How I Started Research at Dartmouth
It’s something that almost all colleges and universities boast: undergraduate opportunities for research.
As I've mentioned in previous posts, I knew I wanted to go to medical school early on, so when I was looking at potential colleges, the ability for undergraduates to become involved with research was high on my list of requirements. Although I had done basic laboratory research during a summer of high school, I was also pretty unsure about what undergraduate research even constituted of and where to begin. Some people suggest starting to work in a laboratory freshmen year, while others say that it’s best to wait and adapt to college life first. It all varies based on you. I spent a decent amount of time spring term figuring out what research I wanted to do and meeting with professors, so next year I have a position lined up for me at a laboratory in the Geisel School of Medicine.
How did I start this process? First, I checked out the websites for the Undergraduate Biology Department and the Geisel School of Medicine. I concentrated on the faculty pages since the professors often have short descriptions of their research or, even better, links to lab websites. I proceeded to then give them a quick email about why I’m interested and offered to meet up with them in person. A few summers ago, and over the winter break, I tried to find an internship at the National Institutes for Health (NIH) in my hometown Bethesda, Maryland. I would send at least fifty emails and not get a single reply. With that mentality, I was hoping for just one reply. To my surprise, every professor I emailed got back to me -- one even told me that he was no longer doing that research and referred me to two other professors.

Data:
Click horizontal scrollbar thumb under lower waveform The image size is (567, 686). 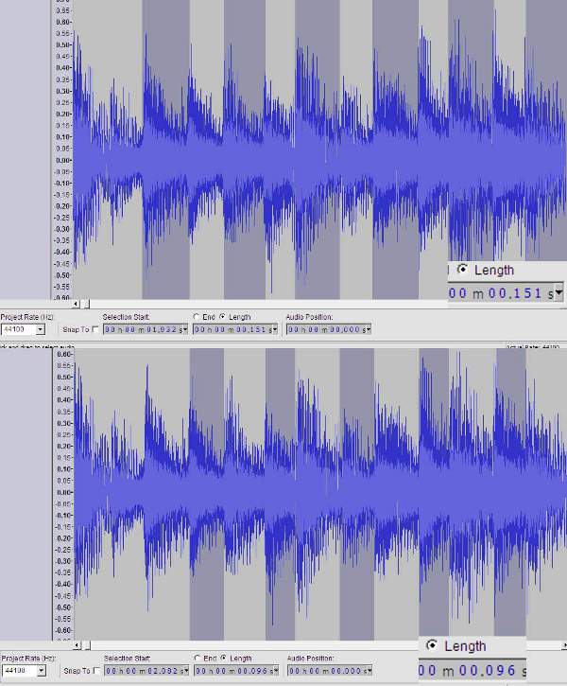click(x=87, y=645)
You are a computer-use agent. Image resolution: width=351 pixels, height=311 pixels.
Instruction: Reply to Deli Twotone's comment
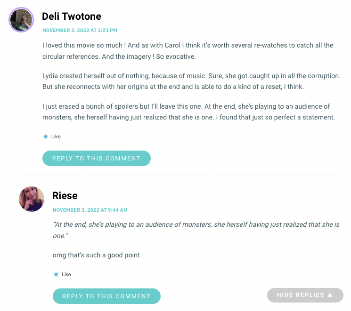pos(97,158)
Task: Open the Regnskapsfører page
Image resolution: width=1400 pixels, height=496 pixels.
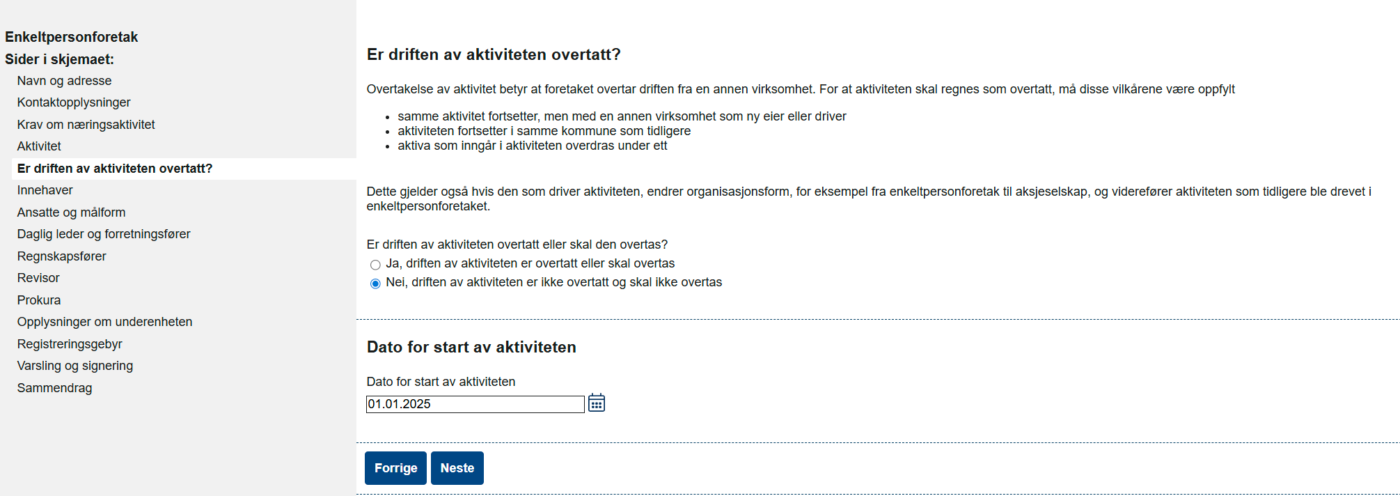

...

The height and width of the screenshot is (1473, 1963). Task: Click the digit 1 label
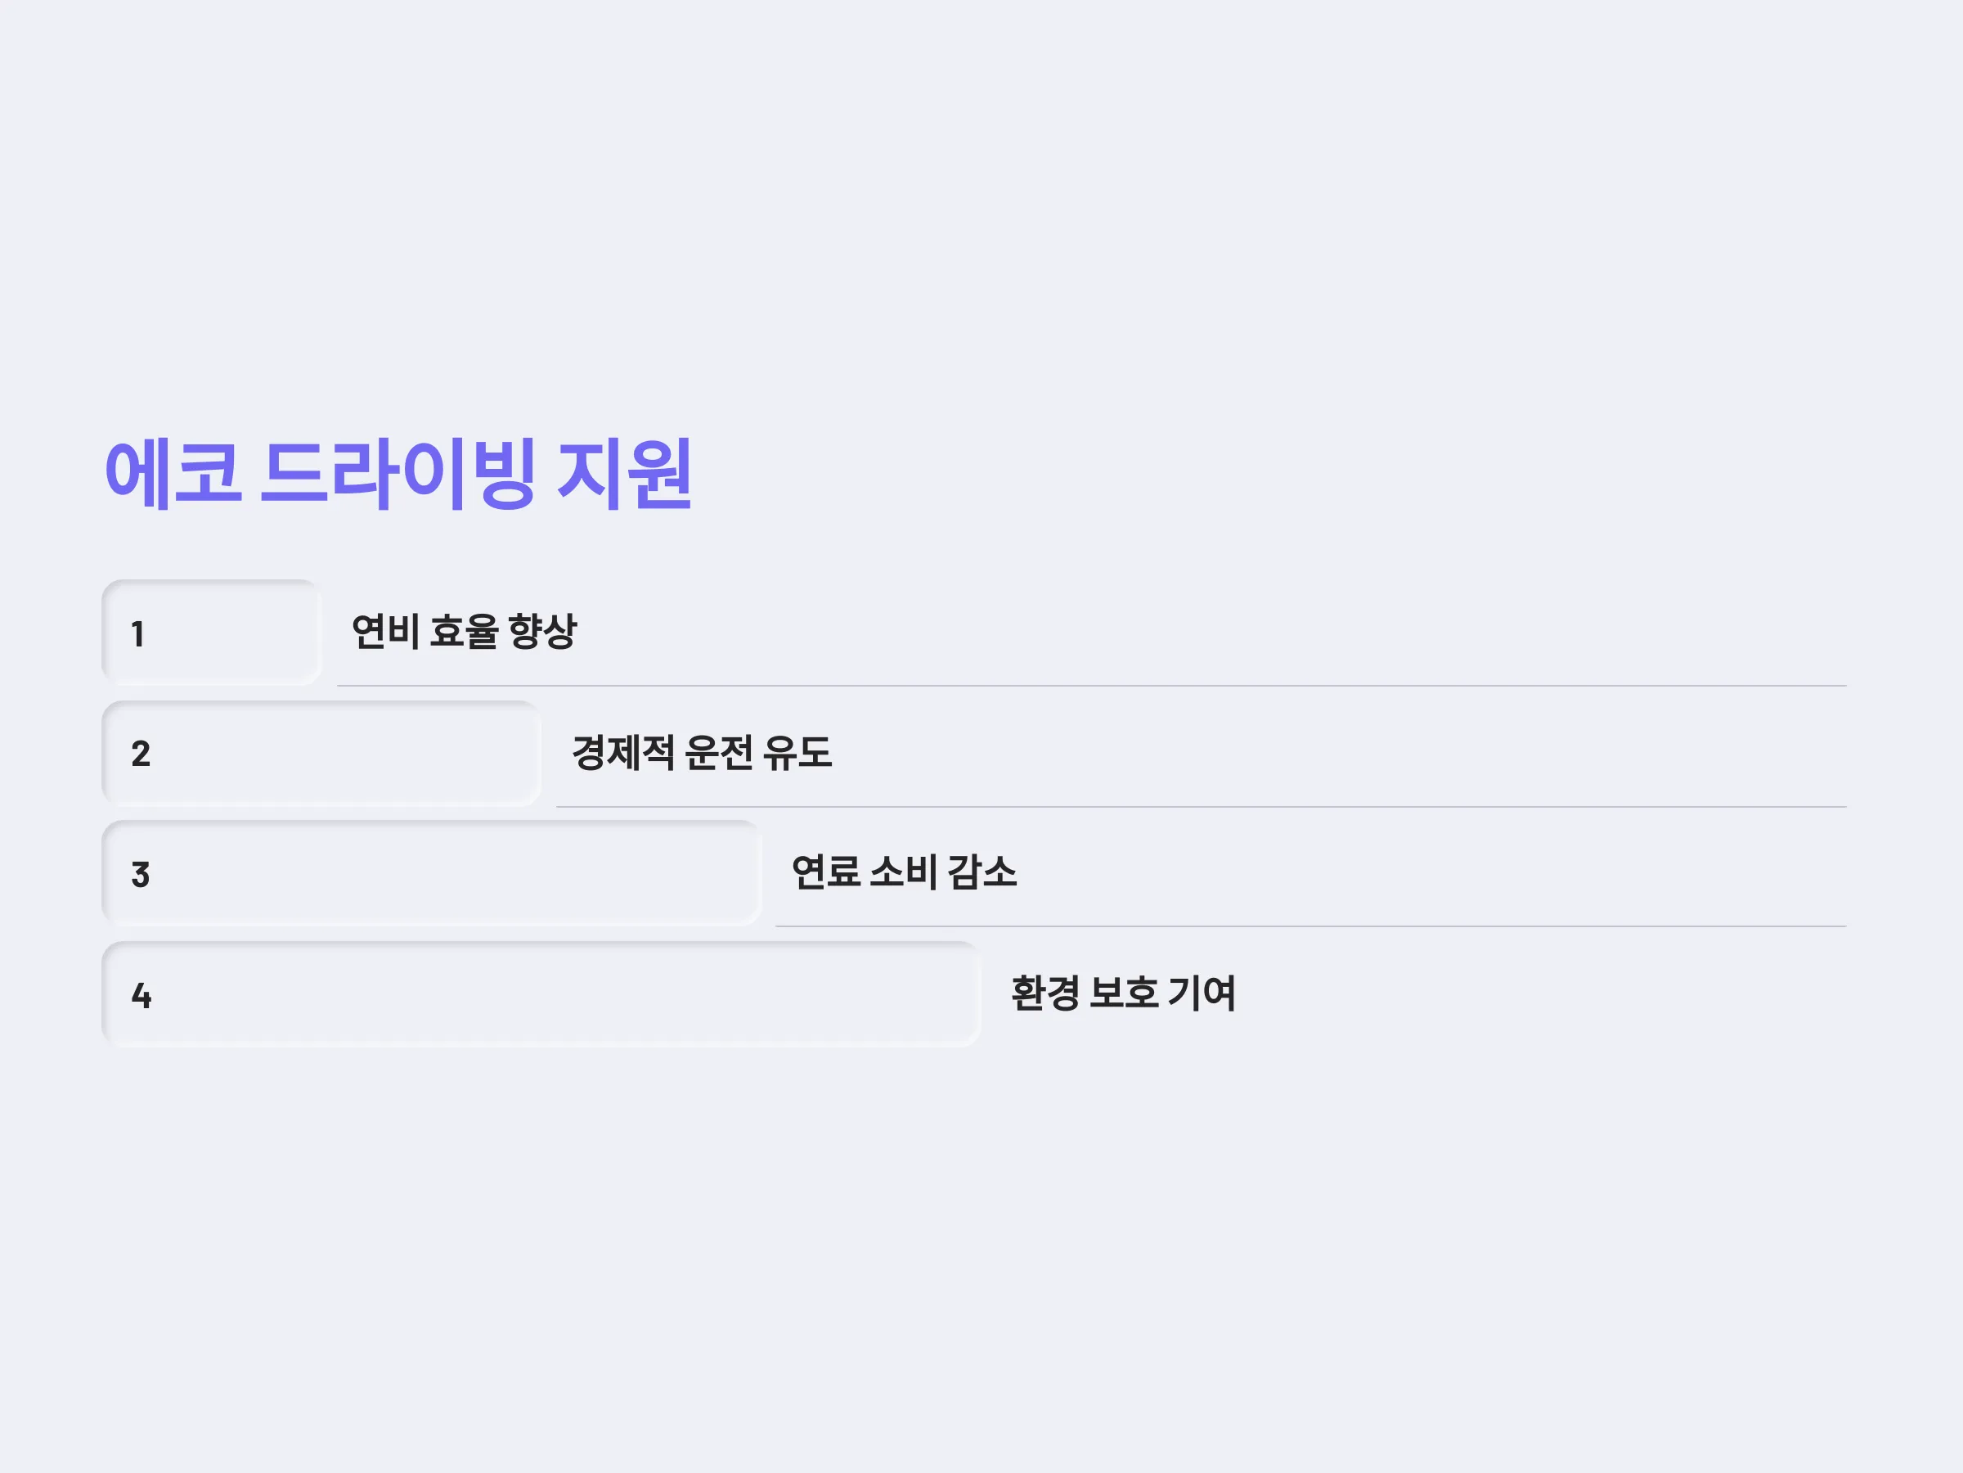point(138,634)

Exercise requirements:
A. According to the post about starting research at Dartmouth, where does the writer have a position lined up for next year?
B. Resume the post about starting research at Dartmouth, beginning right after its last sentence.
The items have no connection to the text.

Responses in order:
A. At a laboratory in the Geisel School of Medicine.

B.
While I can only speak for my experience trying to find a research opportunity, many of my friends have also had positive results in pursuing research. Some of my friends started early, freshman year winter term, with the Women in Science Program, which links freshmen women in STEM directly to professors (and it’s paid, too!). Others have just emailed professors and, similar to me, met with them and then started working. If you’re still feeling lost and want additional help, the Undergraduate Advising and Research program is also available to help you navigate where to begin, who you can do research with, and funding.
In virtually every department, professors are doing research and support undergraduate involvement. Research offers a glimpse into what scholars actually do and some of the behind-the-scenes action behind published papers, journal articles, and books. It’s also not a binding commitment – after a term you can certainly quit if the specific lab isn’t working for you or research in general just isn’t your thing. And who knows, you just might find that you love it.